--- START SELECTED EXTRACT ---
The mobile library has 1,470 members,  most of whom are primary schoolchildren.
The mobile library has 1,470 members,  most of whom are primary schoolchildren.

The average university graduate aspires to make it big in large cities, to get somewhere in their field of study, to have a job that pays well and to live a comfortable life.

But there are some people, like Mohammad Saffari Mehrban, who have different aspirations: They want to encourage young people to read.

Saffari, 35, has been driving a minibus-cum-library to 19 underprivileged villages around Tabas in South Khorasan Province every summer since he received his bachelor’s degree in education nine years ago.

His mobile library has “exactly 1,470 members” and holds 7,000 books, according to Mehr News Agency.

Saffari’s job is not only limited to handing out books. Every time he visits a village, he arranges a gathering with children in the local mosque, there they sing songs and draw, and sometimes he tells them stories.

“After they hear a story, they come asking for its book; it makes them more eager to read,” he says.

What’s disheartening him, however, is the declining rural population—something he’s been a witness to for almost a decade.

“There are many villages around Tabas that I visit regularly and I have seen the drop in their populations,” he said. “Some villages are practically empty.”

The children visiting his library are between 6 and 16 years. Primary school kids make up the bulk of his audience, because older children spend most of their time in summer working on farms.

“The number of books checked out of this library is higher than in cities,” Saffari said. He says children in rural areas are more inclined to read books, as opposed to urban folks who are glued to their smartphones and tablets.

The mobile library belongs to the Institute for the Intellectual Development of Children and Young Adults, and many others like Saffari spend their summers driving to underdeveloped villages to provide children with books.

“We have been told to visit villages around 35 kilometers from where we’re based; however, one of the villages I visit regularly is 100 km away,” he said. “The eagerness in young villagers to read is what drives me to visit remote places.”
--- END SELECTED EXTRACT ---
--- START DATA SHOWN ---
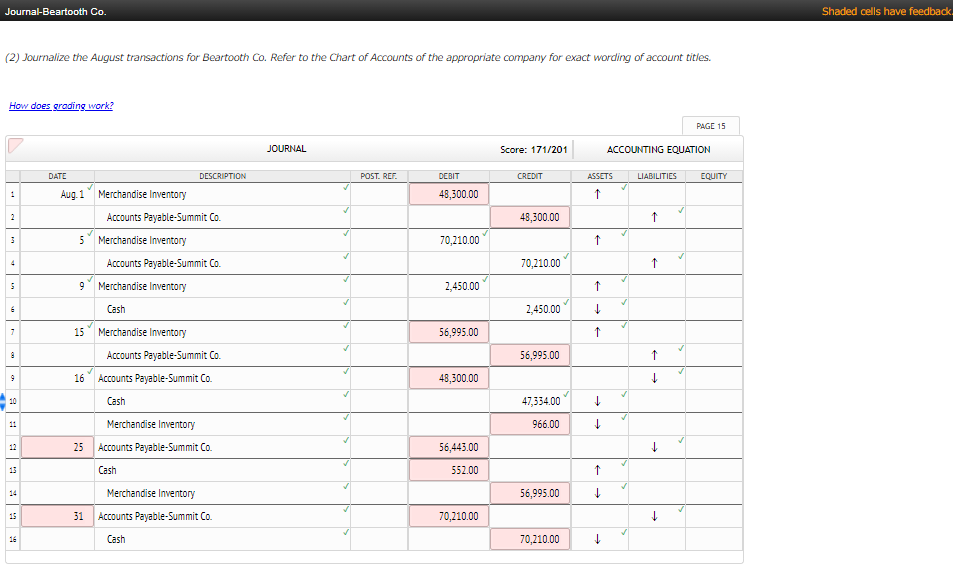Click the Accounting Equation header
The image size is (953, 576).
point(658,149)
--- END DATA SHOWN ---
EXERCISE GOAL | Reproduce the passage of the mobile library article from "But there are" to "almost a decade.", including both of those words.

FULL OUTPUT |
But there are some people, like Mohammad Saffari Mehrban, who have different aspirations: They want to encourage young people to read.

Saffari, 35, has been driving a minibus-cum-library to 19 underprivileged villages around Tabas in South Khorasan Province every summer since he received his bachelor’s degree in education nine years ago.

His mobile library has “exactly 1,470 members” and holds 7,000 books, according to Mehr News Agency.

Saffari’s job is not only limited to handing out books. Every time he visits a village, he arranges a gathering with children in the local mosque, there they sing songs and draw, and sometimes he tells them stories.

“After they hear a story, they come asking for its book; it makes them more eager to read,” he says.

What’s disheartening him, however, is the declining rural population—something he’s been a witness to for almost a decade.